Born and raised in Tacoma, La-Gina Simmons found the UW to be a completely different world. She’d never been away from home before. She didn’t know anyone, and after unpacking her bags at Haggett Hall, she turned around and went home. But she changed her mind the next day and returned. She picked up a campus road map and a catalogue, found out where her classes were and began to feel at ease. She felt even better when she ran into people from Tacoma high schools on the UW campus.
Very close to her mother, she used to ride three buses home every weekend during her freshman year.
During her sophomore year, Simmons became close friends with a roommate from the tiny southern Washington town of Stevenson, and they “hung out” together all the time. Finally feeling comfortable in Seattle, she and her roommate did everything, from going to class to attending basketball games to finding where the best shopping spots were.
She also got very busy. A tireless worker, Simmons had a full load of classes during the day and worked from 4 p.m. to midnight five nights a week. “Between that and my boyfriend, I had no time for anything else,” she says. “I was still going home on weekends to see my mom, too.”
The second person in her family to graduate from college, Simmons always loved to read, and was encouraged by her mother. “I new I had to stick it out no matter how difficult it was,” Simmons says. “It meant a lot to me to finish and get my degree.”
Being able to finish was quite a feat, considering that during Simmons’ time at the UW, her mother was laid off and lost her house, her car and many other belongings. “My mom worked all her life,” Simmons says. “But never once during the tough times did we go on welfare or public assistance.
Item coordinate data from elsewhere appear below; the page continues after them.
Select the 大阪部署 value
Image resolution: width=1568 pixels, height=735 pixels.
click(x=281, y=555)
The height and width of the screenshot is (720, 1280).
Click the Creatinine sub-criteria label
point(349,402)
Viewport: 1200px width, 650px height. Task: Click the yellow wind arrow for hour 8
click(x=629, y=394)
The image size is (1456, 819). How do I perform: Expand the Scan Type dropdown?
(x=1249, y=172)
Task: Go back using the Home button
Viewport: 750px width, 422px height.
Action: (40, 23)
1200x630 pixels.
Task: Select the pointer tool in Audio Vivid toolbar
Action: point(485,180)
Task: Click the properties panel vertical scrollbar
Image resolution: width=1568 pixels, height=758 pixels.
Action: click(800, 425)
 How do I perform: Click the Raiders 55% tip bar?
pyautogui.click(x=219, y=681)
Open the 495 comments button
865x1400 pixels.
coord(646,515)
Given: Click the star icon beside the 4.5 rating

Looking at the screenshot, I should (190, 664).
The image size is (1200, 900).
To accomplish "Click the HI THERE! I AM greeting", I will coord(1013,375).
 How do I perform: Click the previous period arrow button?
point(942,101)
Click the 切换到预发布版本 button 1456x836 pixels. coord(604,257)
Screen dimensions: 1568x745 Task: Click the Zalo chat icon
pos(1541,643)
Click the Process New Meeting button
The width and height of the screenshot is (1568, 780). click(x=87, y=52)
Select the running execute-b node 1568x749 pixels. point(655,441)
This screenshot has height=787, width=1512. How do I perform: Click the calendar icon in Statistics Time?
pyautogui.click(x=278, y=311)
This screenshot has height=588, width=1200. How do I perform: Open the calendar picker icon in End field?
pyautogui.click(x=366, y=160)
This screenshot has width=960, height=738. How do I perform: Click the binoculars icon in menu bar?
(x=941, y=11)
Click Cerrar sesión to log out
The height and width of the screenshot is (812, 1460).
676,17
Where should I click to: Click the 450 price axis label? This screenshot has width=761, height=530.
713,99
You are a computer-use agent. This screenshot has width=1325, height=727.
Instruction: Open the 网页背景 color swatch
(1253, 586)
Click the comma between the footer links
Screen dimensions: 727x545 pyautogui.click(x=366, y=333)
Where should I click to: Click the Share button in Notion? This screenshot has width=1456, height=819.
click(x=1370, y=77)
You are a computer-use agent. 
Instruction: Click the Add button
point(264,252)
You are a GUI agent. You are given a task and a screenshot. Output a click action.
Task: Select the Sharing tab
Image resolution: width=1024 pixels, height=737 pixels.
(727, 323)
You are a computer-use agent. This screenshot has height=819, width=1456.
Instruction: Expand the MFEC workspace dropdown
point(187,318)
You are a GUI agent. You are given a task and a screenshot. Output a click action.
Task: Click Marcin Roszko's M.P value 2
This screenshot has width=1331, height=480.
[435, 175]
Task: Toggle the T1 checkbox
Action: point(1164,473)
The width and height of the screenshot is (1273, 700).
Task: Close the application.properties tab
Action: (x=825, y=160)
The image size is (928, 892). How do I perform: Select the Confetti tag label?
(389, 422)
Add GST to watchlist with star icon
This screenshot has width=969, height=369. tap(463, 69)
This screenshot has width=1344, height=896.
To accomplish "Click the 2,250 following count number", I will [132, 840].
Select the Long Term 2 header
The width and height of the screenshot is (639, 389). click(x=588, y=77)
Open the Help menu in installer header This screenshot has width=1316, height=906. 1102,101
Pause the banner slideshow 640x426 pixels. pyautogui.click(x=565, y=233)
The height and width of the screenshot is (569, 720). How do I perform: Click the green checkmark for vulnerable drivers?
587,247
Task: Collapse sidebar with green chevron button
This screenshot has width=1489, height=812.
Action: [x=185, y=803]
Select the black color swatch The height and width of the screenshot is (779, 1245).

A lot of people I went to high school with now have kids and are on welfare, and I was determined not to let myself go through the same thing. I have worked since I was 17 years old, and I always admired my mom for what she did. She was my inspiration.”
She always had lots of white friends growing up, and that was a good preparation for the UW.
“Most of my friends were white, from different towns. What was interesting was they were curious about me. They asked lots of questions about my culture and style, where I came from, about my hair, if I could teach them to dance like a black person. Even though they were racial questions, it made me feel as though they wanted to understand me. I liked it.”
Her only negative UW experience was in a few large lecture classes, where she felt the teachers were lecturing in a way black students could not quite understand. “Once I got in smaller, upper-division classes, I felt like we were on an even playing field,” says Simmons.
She has particularly fond recollections of her relationship with her Educational Opportunity Program counselor, Tony Shedrick, with whom she met at least four times each quarter.
“There were times when I’d get down because of my class load, or if an exam didn’t go well, or if I didn’t like a class. He gave me lots of guidance, and kept me working with a positive attitude. I could always go to him and talk about school, or my family.”
Still, there are times when Simmons wishes she could have spent two years at a black college. “My time at the UW was a very good experience and a lot of fun. It is a very good school. I sure learned a lot, and I’d do it again. But now and then I kind of wish I’d had the experience of attending a black school for part of the time.”
It’s obvious she has fond feelings for the years she spent at the UW. “I always look at my degree, and feel proud,” she says, beaming. She’s not afraid to show that pride where she works, even though the sign on the door mentions WSU. “I even brought it into the office to show everyone.”